▸ **Задания для выполнения**:
a: В каком издательстве, согласно тексту об эстетике любительской фотографии, вышла книга «Общедоступное искусство»?
b: Продолжите текст об эстетике любительской фотографии, начав сразу после его последнего предложения.

▸ **Фрагмент текста**:
....................

Эстетика, как определял ее Иммануил Кант, основывалась на принципе незаинтересованности. Можем ли мы говорить об эстетике любительской фотографии, если ее правила диктуются той или иной социальной функцией? T&P публикует отрывок из книги Пьера Бурдье «Общедоступное искусство», вышедшей в издательстве «Праксис», где французский социолог рассматривает вкус простонародных классов как определенную систему конвенций, устанавливающую коммуникацию с миром и другими людьми.

Вероятно, согласно социальному образу производящего ее технического объекта, а также согласно ее социальному применению, фотография, как правило, должна считаться наиболее совершенным и верным воспроизведением реального. В действительности, если «механический глаз» совершает простонародную репрезентацию объективности и эстетического совершенства, определяемую критериями подобия и читабельности, то это, наверное, потому, что это изображение представляет собой продукт объекта, — а поклонники и хулители машины, как замечает г-н Жильбер Симондон, чаще всего согласны между собой в том, что степень совершенства машины пропорциональна степени ее автоматизма. Между тем и тем самым акт фотографирования во всем противоречит простонародному представлению о художественном творчестве как об усилии и труде.

Итак, может ли искусство без художника продолжать быть искусством? Само собой разумеется, фотография не реализует производство воспроизведения в той же степени, что реалистическая живопись, — а это производство является художественным идеалом простонародных классов, идеалом для имитации. Множество индивидов ощущают и выражают различие, каковое, на их взгляд, отделяет акт фотографирования от акта создания живописного произведения: из того факта, что едва ли существует фотография, которая не представлялась бы осуществимой или даже уже осуществленной в виртуальном состоянии, — ведь достаточно попросту нажать на кнопку, чтобы вызвать безличную способность, коей определяется фотоаппарат, — возникает стремление, чтобы фотография находила оправдание в фотографируемом предмете, в выборе его фотографирования или в вероятном использовании фотографии, — а это исключает факт фотографирования как чего-то бесполезного, извращенного или буржуазного.

Отсюда некоторые из противоречий в позиции по отношению к механическому воспроизведению, которое, упраздняя усилия, рискует лишить произведение ценности, коей его охотно наделяют, так как она соответствует критериям завершенного произведения. Это противоречие является тем более острым, что произведение искусства, когда оно не сакрализуется, всегда вызывает у воспринимающих его боязнь быть одураченными, — против чего нет лучшей гарантии, чем искренность художника, измеряющаяся по его усилиям и жертвам. Двойственное положение фотографии в системе изобразительных искусств могло бы, среди прочего, зависеть от того противоречия между ценностью произведения, реализующей наиболее широко распространенный эстетический идеал, и ценностью действия, фотографию производящего.

....................

▸ **Выдержка из данных**:
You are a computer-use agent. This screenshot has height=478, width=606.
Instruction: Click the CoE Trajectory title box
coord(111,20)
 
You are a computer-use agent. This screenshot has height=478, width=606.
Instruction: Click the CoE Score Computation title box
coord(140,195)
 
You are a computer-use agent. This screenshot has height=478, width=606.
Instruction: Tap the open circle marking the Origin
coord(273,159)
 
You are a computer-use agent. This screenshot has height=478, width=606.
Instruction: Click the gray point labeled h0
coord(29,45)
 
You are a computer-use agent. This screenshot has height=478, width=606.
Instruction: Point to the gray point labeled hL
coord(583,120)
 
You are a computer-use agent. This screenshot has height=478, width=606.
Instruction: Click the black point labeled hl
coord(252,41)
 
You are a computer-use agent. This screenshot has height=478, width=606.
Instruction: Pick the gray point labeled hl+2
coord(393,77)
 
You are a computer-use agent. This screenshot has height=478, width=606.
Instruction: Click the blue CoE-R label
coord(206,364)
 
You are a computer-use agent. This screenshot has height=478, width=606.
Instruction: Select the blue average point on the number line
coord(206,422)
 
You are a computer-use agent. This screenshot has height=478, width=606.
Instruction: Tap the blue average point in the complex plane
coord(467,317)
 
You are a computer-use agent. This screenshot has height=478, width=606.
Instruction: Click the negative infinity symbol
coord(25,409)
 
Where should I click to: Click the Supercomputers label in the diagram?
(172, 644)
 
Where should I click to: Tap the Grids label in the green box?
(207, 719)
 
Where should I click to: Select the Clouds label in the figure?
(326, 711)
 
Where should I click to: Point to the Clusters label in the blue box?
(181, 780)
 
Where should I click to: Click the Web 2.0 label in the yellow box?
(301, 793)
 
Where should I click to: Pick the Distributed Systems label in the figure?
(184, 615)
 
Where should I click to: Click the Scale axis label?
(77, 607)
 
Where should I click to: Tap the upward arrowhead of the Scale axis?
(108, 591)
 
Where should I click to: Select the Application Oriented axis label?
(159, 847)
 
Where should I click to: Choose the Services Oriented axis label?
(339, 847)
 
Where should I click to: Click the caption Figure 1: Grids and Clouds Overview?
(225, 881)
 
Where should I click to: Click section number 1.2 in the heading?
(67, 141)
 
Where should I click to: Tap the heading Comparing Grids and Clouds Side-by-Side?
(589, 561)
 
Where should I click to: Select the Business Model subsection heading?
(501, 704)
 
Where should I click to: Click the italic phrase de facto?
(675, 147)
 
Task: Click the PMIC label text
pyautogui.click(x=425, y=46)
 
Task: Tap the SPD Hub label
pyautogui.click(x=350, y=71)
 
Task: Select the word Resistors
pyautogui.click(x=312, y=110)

....................

▸ **Ответы по заданиям**:
a: В издательстве «Праксис».

b:
Однако это противоречие, которое проявляется лишь при вопрошании (зачастую нарочитом и искусственном) о художественной ценности фотографии, не отменяет приверженности простонародных классов художественному образу точно так же, как терзающей эстетов проблемы: допускает ли искусство фотографии — из-за его подчинения механизму — то преображение предмета (даже безобразного или незначительного), по которому имеют привычку узнавать художественное творение? Не является ли техника точнейшего воспроизведения наиболее пригодной для того, чтобы исполнить ожидание простонародного натурализма, для коего прекрасный образ есть не что иное, как образ прекрасной вещи или — но уже реже — прекрасный образ прекрасной вещи?

Вероятно, фотография (и прежде всего цветная фотография) в полной мере соответствует эстетическим ожиданиям простонародных классов. Но следует ли доходить до заявлений о том, что простонародные фотографии представляют собой реализацию некоего идеала или какой-то эстетической интенции, — или же, чтобы полностью воздать им должное, достаточно сослаться на технические ограничения или препятствия? Верно, что большинство фотолюбителей располагают лишь инструментами, предлагающими весьма ограниченный спектр возможностей; но также верно, что элементарные принципы простонародной техники, распространяемые коммерсантами или другими любителями, состоят в основном из запретов (не шевелиться, не держать фотоаппарат косо, не фотографировать против света или при плохой освещенности), которые, как правило, подтверждаются на опыте из-за дурного качества используемых фотоаппаратов и от недостатка технической компетенции.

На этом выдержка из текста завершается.